Aim of the exercise = Reproduce the data below verbatim, beginning at the line that contains "This screenshot has width=1189, height=513." and stopping after the line that contains "Click the Halon".

Supplied records =
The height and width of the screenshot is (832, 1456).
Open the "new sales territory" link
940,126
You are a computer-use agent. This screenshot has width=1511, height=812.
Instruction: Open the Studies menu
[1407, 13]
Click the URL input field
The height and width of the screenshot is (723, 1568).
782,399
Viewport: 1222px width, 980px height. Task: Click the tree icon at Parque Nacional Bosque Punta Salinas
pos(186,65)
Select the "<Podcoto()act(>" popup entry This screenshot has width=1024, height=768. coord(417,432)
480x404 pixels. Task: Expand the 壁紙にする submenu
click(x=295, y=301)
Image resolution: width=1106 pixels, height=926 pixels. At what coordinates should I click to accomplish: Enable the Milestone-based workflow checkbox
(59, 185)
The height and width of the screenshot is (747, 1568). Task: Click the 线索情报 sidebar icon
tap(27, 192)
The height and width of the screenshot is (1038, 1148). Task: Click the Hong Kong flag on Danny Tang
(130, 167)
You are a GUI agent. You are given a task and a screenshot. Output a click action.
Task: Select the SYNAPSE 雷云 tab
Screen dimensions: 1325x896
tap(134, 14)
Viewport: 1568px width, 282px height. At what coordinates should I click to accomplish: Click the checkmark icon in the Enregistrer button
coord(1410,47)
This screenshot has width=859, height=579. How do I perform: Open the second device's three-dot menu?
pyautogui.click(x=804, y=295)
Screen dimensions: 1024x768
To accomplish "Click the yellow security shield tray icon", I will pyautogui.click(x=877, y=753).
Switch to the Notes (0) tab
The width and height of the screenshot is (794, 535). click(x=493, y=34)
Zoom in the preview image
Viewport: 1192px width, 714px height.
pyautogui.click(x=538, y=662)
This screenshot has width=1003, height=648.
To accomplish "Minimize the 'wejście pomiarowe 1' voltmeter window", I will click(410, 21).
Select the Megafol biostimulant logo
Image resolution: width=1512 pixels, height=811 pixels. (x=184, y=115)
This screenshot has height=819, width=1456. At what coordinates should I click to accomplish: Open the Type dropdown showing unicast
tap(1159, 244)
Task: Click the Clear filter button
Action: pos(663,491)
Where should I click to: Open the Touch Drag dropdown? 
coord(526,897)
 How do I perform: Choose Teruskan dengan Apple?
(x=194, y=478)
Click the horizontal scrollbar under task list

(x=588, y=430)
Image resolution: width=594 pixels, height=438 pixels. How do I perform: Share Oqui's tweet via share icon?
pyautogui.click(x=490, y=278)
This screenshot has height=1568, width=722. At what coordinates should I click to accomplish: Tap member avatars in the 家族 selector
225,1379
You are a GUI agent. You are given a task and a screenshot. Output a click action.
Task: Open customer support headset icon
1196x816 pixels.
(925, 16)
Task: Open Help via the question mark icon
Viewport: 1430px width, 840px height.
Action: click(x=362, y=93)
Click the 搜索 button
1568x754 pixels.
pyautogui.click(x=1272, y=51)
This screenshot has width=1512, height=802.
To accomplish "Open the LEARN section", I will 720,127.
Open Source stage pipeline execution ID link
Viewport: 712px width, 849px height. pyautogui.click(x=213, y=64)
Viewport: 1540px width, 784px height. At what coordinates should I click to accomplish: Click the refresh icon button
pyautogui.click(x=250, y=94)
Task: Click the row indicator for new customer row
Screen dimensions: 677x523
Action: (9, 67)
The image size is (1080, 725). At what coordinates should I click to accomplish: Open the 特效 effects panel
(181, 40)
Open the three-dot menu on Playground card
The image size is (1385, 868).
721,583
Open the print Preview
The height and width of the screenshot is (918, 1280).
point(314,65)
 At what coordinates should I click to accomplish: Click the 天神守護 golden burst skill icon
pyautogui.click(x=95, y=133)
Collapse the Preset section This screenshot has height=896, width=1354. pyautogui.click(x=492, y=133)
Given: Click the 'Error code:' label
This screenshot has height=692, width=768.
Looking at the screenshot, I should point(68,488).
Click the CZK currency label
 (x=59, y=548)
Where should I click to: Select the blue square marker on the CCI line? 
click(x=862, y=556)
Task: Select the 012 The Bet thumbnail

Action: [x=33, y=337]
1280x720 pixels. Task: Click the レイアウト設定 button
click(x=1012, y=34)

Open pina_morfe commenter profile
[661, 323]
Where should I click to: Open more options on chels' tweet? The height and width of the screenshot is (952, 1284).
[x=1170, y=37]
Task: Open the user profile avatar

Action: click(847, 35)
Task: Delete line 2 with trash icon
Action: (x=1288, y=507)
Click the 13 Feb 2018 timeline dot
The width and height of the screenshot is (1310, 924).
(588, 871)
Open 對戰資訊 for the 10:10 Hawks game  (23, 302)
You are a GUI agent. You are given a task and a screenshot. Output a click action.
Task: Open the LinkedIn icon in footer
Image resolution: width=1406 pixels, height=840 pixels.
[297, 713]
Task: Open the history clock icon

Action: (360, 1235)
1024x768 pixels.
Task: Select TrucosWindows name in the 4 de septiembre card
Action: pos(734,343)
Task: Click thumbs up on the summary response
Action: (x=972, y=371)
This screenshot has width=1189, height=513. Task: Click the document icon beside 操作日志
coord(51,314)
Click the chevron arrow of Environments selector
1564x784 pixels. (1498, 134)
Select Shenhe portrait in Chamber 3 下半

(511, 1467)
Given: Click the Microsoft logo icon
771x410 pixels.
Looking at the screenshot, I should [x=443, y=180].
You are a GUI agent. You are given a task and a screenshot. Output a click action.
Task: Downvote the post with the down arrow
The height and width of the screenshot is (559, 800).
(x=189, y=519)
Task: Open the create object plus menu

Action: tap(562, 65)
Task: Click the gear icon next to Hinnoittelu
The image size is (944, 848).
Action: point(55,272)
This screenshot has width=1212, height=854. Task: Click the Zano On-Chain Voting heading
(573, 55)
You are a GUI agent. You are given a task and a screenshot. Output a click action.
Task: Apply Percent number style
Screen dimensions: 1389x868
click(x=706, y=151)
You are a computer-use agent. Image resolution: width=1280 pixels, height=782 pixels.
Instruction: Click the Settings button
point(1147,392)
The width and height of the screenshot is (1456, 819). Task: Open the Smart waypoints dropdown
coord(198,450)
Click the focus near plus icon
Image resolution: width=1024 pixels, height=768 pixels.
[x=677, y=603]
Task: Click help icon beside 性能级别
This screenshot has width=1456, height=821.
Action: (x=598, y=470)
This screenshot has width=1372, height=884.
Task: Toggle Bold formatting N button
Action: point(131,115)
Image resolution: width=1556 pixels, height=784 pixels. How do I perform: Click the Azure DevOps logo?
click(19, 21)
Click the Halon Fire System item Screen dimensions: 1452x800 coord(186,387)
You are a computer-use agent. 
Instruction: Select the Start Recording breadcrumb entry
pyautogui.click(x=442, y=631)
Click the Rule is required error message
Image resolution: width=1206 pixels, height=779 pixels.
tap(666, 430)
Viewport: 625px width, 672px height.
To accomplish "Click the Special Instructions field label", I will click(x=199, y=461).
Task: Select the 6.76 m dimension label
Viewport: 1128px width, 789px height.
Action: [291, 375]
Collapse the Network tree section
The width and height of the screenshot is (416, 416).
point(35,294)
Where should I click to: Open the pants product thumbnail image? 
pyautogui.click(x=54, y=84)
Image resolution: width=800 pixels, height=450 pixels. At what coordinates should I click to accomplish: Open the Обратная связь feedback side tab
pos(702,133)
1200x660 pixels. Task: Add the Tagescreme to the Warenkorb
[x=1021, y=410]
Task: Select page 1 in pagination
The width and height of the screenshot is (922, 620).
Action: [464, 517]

Answer below =
This screenshot has width=1189, height=513. Task: Click the document icon beside 操作日志
coord(51,314)
Click the chevron arrow of Environments selector
1564x784 pixels. (1498, 134)
Select Shenhe portrait in Chamber 3 下半

(511, 1467)
Given: Click the Microsoft logo icon
771x410 pixels.
Looking at the screenshot, I should [x=443, y=180].
You are a GUI agent. You are given a task and a screenshot. Output a click action.
Task: Downvote the post with the down arrow
The height and width of the screenshot is (559, 800).
(x=189, y=519)
Task: Open the create object plus menu

Action: tap(562, 65)
Task: Click the gear icon next to Hinnoittelu
The image size is (944, 848).
Action: point(55,272)
This screenshot has width=1212, height=854. Task: Click the Zano On-Chain Voting heading
(573, 55)
You are a GUI agent. You are given a task and a screenshot. Output a click action.
Task: Apply Percent number style
Screen dimensions: 1389x868
click(x=706, y=151)
You are a computer-use agent. Image resolution: width=1280 pixels, height=782 pixels.
Instruction: Click the Settings button
point(1147,392)
The width and height of the screenshot is (1456, 819). Task: Open the Smart waypoints dropdown
coord(198,450)
Click the focus near plus icon
Image resolution: width=1024 pixels, height=768 pixels.
[x=677, y=603]
Task: Click help icon beside 性能级别
This screenshot has width=1456, height=821.
Action: (x=598, y=470)
This screenshot has width=1372, height=884.
Task: Toggle Bold formatting N button
Action: point(131,115)
Image resolution: width=1556 pixels, height=784 pixels. How do I perform: Click the Azure DevOps logo?
click(19, 21)
Click the Halon Fire System item Screen dimensions: 1452x800 coord(186,387)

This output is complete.